UMF has been instantiated across diverse domains, always adhering to modular, role-specialized, and pipeline-oriented designs:

• UML Generation: NOMAD decomposes the process into concept extraction, relationship comprehension, model integration, code articulation, and optional validation agents, achieving state-of-the-art structural F1 and fine-grained error observability (Giannouris et al., 27 Nov 2025).
• Mechatronics Synthesis: Agents specialize in high-level planning, mechanical, electronics, simulation/validation, and software design, enabling autonomous, constraint-aware cross-domain engineering workflows (Wang et al., 20 Apr 2025).
• Edge–Terminal Dual-Loop: 6G/edge frameworks exploit global/sub-agent hierarchy, task decomposition/aggregation in the outer loop, and parallel, tool-equipped subtask execution in the inner loop, validated for urban safety and network slicing (Qu et al., 5 Sep 2025).
• Mobile Interaction Agents: Two-phase exploration-deployment cycles, knowledge base construction, and retrieval-augmented inference for GUI element manipulation achieve high mobile task completion rates (Li et al., 2024).
• Clinical Diagnostics: Zodiac fuses modality-specific agents for tabular and waveform extraction with a consensus interpreter, integrating human and guideline-in-the-loop validation (Zhou et al., 2024).
• Testing and Quality Assurance: Neo benchmarks conversational agents with a Question Generator, Evaluation Agent, and stochastic scenario controller, automating high-throughput fault detection (Wang et al., 19 Jul 2025).

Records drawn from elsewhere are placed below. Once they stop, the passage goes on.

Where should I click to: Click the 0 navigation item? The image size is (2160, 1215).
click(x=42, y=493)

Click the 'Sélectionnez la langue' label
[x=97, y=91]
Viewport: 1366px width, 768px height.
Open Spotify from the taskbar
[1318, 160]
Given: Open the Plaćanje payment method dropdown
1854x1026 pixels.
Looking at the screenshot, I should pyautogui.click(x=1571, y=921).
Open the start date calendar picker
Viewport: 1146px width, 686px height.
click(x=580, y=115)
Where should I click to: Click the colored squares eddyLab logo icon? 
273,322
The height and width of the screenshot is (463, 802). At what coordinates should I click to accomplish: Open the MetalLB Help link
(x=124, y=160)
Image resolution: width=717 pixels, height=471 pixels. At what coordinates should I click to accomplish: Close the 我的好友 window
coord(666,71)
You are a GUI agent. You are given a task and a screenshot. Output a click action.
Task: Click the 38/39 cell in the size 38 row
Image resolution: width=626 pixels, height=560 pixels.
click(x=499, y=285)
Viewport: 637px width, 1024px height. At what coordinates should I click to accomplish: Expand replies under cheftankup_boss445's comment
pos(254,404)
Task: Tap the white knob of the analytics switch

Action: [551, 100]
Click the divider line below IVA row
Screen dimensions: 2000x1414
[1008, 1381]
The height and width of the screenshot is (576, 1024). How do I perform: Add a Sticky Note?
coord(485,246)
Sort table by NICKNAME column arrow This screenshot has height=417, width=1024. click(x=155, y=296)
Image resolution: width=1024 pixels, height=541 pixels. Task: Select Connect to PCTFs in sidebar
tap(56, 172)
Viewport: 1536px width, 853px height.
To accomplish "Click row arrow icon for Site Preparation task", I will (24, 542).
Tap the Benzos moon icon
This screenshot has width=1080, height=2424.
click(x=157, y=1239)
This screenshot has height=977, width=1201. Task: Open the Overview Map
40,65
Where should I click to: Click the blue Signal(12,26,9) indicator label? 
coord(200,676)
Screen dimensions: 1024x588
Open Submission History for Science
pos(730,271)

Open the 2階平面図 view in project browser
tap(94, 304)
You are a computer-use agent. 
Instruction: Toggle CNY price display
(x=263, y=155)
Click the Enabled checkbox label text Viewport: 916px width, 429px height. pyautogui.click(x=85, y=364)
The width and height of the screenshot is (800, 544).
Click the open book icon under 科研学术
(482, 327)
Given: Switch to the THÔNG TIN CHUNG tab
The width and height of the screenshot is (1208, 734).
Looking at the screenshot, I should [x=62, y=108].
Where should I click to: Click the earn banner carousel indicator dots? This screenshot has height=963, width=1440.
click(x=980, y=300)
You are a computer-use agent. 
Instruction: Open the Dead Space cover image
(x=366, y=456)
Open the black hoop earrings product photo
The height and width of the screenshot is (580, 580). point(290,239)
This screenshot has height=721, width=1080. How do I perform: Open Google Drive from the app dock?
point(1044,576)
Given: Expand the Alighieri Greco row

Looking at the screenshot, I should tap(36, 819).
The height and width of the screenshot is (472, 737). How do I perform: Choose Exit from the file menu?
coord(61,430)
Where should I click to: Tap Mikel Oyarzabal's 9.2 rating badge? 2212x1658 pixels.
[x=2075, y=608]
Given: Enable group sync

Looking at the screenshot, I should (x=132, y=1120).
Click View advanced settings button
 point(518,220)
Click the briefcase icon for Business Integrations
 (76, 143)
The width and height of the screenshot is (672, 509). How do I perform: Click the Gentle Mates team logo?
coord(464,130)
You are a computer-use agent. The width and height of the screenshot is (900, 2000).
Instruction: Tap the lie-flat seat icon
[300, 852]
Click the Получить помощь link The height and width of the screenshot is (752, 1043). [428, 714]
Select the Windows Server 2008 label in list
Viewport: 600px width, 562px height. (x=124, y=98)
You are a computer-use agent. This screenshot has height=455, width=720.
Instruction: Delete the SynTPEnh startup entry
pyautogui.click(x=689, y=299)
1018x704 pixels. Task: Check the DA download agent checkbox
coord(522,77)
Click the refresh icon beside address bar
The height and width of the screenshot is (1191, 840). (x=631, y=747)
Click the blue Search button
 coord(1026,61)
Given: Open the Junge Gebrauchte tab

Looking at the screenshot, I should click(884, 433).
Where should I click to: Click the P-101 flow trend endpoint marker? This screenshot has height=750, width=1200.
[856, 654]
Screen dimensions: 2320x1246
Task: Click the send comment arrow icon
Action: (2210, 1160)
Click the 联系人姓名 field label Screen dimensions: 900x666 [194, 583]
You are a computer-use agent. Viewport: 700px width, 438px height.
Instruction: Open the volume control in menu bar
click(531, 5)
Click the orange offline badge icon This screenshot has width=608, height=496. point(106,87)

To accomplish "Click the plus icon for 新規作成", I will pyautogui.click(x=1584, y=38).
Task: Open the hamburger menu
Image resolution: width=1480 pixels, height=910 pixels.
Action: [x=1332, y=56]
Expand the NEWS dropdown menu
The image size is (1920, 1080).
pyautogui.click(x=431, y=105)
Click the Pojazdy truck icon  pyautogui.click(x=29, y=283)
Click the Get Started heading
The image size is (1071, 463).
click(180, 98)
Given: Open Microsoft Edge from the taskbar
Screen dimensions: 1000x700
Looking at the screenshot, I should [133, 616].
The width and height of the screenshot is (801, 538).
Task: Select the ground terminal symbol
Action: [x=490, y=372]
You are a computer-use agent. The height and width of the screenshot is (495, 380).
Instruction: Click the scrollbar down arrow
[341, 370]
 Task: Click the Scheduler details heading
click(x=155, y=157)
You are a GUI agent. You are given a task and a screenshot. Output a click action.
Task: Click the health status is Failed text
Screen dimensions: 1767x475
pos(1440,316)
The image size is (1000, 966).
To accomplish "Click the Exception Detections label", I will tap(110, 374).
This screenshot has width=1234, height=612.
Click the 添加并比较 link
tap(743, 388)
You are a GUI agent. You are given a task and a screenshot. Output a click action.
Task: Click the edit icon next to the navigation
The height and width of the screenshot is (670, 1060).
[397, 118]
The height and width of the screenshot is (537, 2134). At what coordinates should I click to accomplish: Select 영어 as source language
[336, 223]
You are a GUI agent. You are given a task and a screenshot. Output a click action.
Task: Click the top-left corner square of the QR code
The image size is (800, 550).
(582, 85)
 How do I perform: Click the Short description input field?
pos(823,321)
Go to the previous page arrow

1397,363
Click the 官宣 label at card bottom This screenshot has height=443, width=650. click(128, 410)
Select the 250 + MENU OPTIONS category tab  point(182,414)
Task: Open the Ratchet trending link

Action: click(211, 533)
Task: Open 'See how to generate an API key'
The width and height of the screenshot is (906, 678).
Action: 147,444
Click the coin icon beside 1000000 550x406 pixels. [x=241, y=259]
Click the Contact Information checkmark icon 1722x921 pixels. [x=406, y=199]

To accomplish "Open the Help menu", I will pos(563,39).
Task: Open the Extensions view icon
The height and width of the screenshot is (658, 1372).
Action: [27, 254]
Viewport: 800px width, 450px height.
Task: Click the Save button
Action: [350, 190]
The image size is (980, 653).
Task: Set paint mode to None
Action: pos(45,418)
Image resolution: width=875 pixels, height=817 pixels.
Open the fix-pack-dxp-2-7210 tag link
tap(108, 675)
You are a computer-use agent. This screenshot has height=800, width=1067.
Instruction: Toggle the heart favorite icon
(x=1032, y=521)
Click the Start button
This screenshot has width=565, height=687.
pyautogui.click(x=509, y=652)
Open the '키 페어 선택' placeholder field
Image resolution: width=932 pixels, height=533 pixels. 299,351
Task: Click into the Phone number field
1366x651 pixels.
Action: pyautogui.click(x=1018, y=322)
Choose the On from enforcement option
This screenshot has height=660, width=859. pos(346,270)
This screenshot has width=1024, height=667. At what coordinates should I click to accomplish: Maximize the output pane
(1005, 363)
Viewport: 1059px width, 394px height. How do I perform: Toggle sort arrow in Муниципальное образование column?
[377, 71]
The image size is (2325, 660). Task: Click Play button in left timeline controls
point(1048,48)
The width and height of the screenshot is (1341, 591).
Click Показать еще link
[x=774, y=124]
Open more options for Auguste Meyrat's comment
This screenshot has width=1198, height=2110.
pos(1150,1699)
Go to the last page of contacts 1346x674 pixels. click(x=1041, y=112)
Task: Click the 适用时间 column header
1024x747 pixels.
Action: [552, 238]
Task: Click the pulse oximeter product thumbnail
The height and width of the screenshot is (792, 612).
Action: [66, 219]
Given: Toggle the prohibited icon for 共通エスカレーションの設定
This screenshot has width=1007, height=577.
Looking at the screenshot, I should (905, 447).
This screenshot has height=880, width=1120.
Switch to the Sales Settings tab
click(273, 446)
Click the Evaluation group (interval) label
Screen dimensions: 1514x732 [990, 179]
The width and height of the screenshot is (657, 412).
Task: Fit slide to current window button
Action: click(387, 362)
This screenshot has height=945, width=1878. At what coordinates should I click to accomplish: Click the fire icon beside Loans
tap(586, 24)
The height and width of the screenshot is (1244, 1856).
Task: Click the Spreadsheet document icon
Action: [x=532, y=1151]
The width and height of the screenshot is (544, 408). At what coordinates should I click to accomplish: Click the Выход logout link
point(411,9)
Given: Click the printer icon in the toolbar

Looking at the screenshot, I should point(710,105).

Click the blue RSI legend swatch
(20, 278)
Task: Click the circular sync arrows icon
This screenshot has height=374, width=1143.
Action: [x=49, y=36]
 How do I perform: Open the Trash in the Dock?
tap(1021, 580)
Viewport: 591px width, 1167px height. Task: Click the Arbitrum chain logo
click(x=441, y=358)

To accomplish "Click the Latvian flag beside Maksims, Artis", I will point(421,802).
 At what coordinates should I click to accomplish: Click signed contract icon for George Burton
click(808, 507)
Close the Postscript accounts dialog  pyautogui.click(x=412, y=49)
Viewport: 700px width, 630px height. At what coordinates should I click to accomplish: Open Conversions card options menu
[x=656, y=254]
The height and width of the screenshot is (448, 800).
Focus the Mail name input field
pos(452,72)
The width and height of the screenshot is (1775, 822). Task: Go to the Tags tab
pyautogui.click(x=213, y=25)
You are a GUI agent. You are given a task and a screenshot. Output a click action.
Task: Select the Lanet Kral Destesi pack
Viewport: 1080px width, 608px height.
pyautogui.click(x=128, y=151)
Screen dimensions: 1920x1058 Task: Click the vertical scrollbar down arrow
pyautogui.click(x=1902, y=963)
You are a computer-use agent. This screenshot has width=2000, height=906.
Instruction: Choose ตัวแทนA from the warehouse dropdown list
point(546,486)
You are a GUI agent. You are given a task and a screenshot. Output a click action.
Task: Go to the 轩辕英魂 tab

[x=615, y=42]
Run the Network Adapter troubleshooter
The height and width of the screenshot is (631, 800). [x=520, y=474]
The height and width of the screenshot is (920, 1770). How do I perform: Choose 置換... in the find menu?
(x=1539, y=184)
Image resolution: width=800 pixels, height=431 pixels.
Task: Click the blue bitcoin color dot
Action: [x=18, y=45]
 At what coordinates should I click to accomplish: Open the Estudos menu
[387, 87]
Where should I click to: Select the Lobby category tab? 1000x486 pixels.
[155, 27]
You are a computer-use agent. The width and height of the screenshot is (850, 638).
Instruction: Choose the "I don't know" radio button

7. Design Evaluation, Best Practices, and Future Directions

Extensive empirical analysis supports several best-practice principles for UMF design (Orogat et al., 3 Feb 2026, Hassouna et al., 2024, Khan, 29 Nov 2025):

• Minimize orchestration overhead through the simplest necessary scheduling.
• Select memory models based on semantic workload: retrieval for recall, bounded accumulation for in-session adaptation.
• Favor flexible, free-form planning in agent workflows, avoiding schema brittleness.
• Embed procedural specialization—not just role labels—into agent definitions.
• Engineer communication topology for task demands: local for distributed, dense for consensus.
• Institutionalize modular and auditable pipelines: deterministic analyzers, explicit artifact interfaces, and integration of explainability steps (Pehlke et al., 10 Nov 2025).
• Automate and benchmark architectural choices using standardized pipelines, not only prompt/model-level tweaks.

Future research targets principled memory revision (selective forgetting, contradiction detection), adaptive topologies, robust intermediate planning, automated system compilation, and lifecycle management for domain-specialized agents (Orogat et al., 3 Feb 2026). UMF thus provides a rigorous, extensible platform for both agentic AI research and real-world multi-agent deployments, with demonstrable gains in modularity, quality, explainability, and system scalability.